Namely, that the Lions have moved on apace under the guidance of Adam Lockwood and Dave Penney, with his fervent hope being that there will be no nail-bitting Great Escape Mark III next season as the Nethermoor outfit crave consolidation in 2017-18.
For the second season running, Guiseley stayed up on the final day of the season following some thoroughly dramatic last-day events at Nethermoor, courtesy of a last-gasp 1-1 draw with Solihull Moors, thanks to Danny Lowe’s leveller.
While understandably delighted at survival at this level again, Rogerson and everyone connected with the club would gladly settle for a season of consolidation next term.
The statistics under Lockwood and Penney at least offer hope. Guiseley’s record following the permanent appointment of the pair in late September would have placed them in 15th place, while their record in 2017 is the 10th best in the division.
Eyeing more incremental improvement under the duo, who will lead the club again next season, chairman Rogerson said: “If you look at Locky’s record overall, we would not have been in this position.
“We would have been in mid-table. It’s progress.
“They (Lockwood and Penney) have a really professional approach and have the contacts and the players they can bring in. You also get the impression that the players trust them.
“It must be a nice place to play. Locky and Dave have a no-nonsense attitude and Locky says what he thinks and the players respect him for that, just as most people would do in all walks of life.
“He is passionate about what he wants to do and Dave is adding that bit of experience and it is a good recipe. Not winning a game in the first two months was obviously not the best of starts.
“But we will learn from it and kick on.
“But it is always going to be difficult as there are some huge sides in there and we are punching above our weight. Until you become more established, it is only then that things will get better.”
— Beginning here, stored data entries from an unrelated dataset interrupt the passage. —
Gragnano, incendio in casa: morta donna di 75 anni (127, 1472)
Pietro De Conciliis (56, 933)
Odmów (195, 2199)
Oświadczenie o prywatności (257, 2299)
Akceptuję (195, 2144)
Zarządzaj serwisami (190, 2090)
While Guiseley must continue to battle against the odds against a host of full-time sides with considerably larger resources, both in terms of finances and facilities, Rogerson feels that the club are making headway on and off the pitch, slowly, but surely.
Crowds remain steady if not spectacular, but the Lions chairman sees reasons to be optimistic.
He said: “There’s still things to be done and the organisational structure is still going through growing pains. But I guess it is no better at a lot of other clubs who are on their way up and there’s different pressures if you are on your way down. So it’s something you have to deal with.
“It is just a massive learning curve. It is about doing things in a professional manner, but not losing the family atmosphere that we pride ourselves on. It is getting that balance in terms of making the team as professional as we can.
“Without a training ground, we are still semi-operating as semi-professional and that is the crux of it and we do not have the resources of the likes of Lincoln, Tranmere and Forest Green.
“But crowds are going up slowly and it is about consolidation. And we are stable and we are making steady progress. I think there’s a slow realisation locally that they have got a National League side playing one level below the Football League.
“I think it is slowly dawning on people and the message of ‘come and support your local team’ is getting through.
“There’s never any hassle, it’s well run and you can turn up on the day or buy in advance.
“We are up about the 900-mark now. It hasn’t gone up dramatically from last season. But I suppose that, given the start, we have done well to maintain last season’s figure, perhaps.
“We seem to have maintained crowds and that’s good and hopefully we can get a few more sponsors on board and we can move forward and consolidate.”